According to the Center for American Progress, a think tank, due to negligence from the US Immigration and Customs Enforcement, detainees, especially women and immigrants, continue to face risk of sexual violence. And as for-profit prisons continue to play an outsize role in immigration detention while providing substandard care, the health and safety of vulnerable populations such as women and migrants remain especially at risk.

Things got worse inside the prison in the age of COVID-19. According to UCLA Law COVID Behind Bars Data Project, which tracks COVID-19 outbreaks in prisons, since the start of the pandemic, prisons and ICE detention centers across the US have reported 572,962 total cumulative cases among incarcerated people and 3,013 deaths. The Star News said in a recent report that people in prison are roughly three times more likely to die of COVID-19 than the general population, even after adjusting for the fact that the prison population skews younger.

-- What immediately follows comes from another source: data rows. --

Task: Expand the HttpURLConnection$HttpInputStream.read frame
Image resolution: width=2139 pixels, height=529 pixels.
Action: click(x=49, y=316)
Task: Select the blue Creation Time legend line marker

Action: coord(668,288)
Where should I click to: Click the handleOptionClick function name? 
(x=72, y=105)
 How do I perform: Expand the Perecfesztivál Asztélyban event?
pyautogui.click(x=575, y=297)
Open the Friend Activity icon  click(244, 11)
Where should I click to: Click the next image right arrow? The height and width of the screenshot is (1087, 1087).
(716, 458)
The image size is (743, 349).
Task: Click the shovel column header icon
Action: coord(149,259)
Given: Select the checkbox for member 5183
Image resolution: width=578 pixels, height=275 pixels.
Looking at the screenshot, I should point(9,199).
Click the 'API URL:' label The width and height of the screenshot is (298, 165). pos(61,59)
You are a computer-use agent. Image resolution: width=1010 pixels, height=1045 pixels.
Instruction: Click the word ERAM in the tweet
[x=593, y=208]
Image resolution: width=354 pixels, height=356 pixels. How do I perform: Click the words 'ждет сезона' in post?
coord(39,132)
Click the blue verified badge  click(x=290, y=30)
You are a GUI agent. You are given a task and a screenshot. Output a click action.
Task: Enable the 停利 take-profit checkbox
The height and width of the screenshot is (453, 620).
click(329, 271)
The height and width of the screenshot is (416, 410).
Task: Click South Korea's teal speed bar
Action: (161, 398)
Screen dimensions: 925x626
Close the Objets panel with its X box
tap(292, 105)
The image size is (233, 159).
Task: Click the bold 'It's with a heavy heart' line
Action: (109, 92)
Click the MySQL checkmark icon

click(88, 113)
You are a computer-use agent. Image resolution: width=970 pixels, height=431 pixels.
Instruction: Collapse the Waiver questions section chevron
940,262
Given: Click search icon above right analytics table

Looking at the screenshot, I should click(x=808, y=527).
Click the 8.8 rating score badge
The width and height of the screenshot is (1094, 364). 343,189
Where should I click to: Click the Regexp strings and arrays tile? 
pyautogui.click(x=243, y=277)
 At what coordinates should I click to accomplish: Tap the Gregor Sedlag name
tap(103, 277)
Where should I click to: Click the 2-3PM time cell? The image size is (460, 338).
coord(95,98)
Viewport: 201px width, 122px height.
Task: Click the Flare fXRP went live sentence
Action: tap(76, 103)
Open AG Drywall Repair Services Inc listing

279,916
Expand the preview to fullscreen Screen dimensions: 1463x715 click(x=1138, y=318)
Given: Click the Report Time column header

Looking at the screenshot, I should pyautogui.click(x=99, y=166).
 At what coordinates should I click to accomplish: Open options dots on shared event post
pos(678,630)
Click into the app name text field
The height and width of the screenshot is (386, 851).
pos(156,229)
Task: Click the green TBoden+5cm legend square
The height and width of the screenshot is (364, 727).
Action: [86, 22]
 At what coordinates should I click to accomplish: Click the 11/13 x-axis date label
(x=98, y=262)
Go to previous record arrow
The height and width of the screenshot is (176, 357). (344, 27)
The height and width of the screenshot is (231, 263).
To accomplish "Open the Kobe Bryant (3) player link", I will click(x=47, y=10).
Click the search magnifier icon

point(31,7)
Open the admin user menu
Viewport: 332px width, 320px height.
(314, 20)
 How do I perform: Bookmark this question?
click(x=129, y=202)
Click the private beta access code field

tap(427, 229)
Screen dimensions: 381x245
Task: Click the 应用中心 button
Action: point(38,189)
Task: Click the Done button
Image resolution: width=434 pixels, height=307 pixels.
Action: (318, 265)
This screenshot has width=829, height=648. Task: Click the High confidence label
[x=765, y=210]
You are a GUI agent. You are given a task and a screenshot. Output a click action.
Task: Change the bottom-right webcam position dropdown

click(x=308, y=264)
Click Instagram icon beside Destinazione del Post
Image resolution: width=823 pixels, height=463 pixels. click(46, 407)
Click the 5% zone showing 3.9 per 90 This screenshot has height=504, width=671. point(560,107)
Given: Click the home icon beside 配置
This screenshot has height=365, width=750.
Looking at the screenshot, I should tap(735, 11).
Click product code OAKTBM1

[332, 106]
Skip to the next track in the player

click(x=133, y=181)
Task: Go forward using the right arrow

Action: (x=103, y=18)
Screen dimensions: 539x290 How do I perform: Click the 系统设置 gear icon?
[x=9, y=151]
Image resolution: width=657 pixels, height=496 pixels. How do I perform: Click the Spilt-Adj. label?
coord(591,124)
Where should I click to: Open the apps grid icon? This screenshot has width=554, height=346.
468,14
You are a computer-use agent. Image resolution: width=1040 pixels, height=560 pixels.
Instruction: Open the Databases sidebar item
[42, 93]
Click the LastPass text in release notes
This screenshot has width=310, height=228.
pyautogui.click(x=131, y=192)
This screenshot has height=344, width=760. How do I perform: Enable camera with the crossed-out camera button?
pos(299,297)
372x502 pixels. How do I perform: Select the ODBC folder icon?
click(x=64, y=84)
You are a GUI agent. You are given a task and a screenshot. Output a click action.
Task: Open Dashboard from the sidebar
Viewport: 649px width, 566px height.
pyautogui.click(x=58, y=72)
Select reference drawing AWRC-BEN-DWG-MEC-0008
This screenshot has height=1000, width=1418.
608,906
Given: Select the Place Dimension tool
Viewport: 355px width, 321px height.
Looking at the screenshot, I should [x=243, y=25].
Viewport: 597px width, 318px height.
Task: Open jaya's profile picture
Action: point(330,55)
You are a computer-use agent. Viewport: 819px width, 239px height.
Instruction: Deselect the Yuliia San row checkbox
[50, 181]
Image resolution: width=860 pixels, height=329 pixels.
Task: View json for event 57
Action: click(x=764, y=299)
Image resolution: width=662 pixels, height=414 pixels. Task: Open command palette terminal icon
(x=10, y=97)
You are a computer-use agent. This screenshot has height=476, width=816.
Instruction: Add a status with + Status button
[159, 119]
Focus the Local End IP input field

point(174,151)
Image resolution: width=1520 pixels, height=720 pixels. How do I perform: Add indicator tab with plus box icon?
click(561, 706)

Many detention centers are extremely overcrowded. Isolation, the key to stopping the spread of COVID, is simply not an option for detainees. Ever since the outbreak of COVID in the US, private prison operator CoreCivic has been accused of ignoring a COVID-19 outbreak, putting inmates and the community at risk. Other prisons have been blamed for shortage of mask supplies and vaccination for their detainees.

Business and politics behind the system

Although private prisons have been ineffective at providing quality detention services, they have been effective at supporting political allies. According to the USA Today, in the 2016 presidential election, for example, two of largest private prison companies, the GEO Group and CoreCivic donated $250,000 each to Trump’s inaugural committee.

Though the use of private prisons has long been contentious and the Obama administration sought to phase out their use on the federal level, the Trump Administration reversed the ban to robustly support private prisons in 2017, as reported by the New York Times. With Trump’s stricter immigration policy, number of migrants in detention increased to a record-high. Such policies around detention practices have led to an increase in the demand for detention space, which has resulted in record-high profits for private detention facilities. The expansion of prisons, in return, directly contributed to the rise in the migrant detainee population.

A waste of tax dollars

Another sad truth is that when US citizen pay taxes, some of their hard-earned dollars might be bundled into a massive payout to a private prison company that cares more about profits than public safety.

Private prison companies like CCA get contracts all over US by promising it can run prisons better and more cheaply. But time and time again, they've broken that promise as those private prisons turned criminal justice into big business. In 2017, the Prison Policy Initiative reported that the government pays private companies about $3.9 billion per year to operate prisons.

Actually, those mass incarceration waste tax dollars and cannot make US any safer. As the Executive Director of Fair and Just Prosecution and a former federal prosecutor Miriam Aroni Krinsky puts it, churning people through jail and prison often leads to more crime. Keeping someone who has not been convicted of a crime in jail solely because they are poor cannot make the US any safer. Instead, it puts people at risk of losing employment, housing and other supports that may keep them from engaging in future criminal activity.

Hope the US could keep an eye on the truth inside those private prisons, and could create a justice system that truly lives up to its name. Otherwise, it would be a big joke for a country advocating freedom and democracy.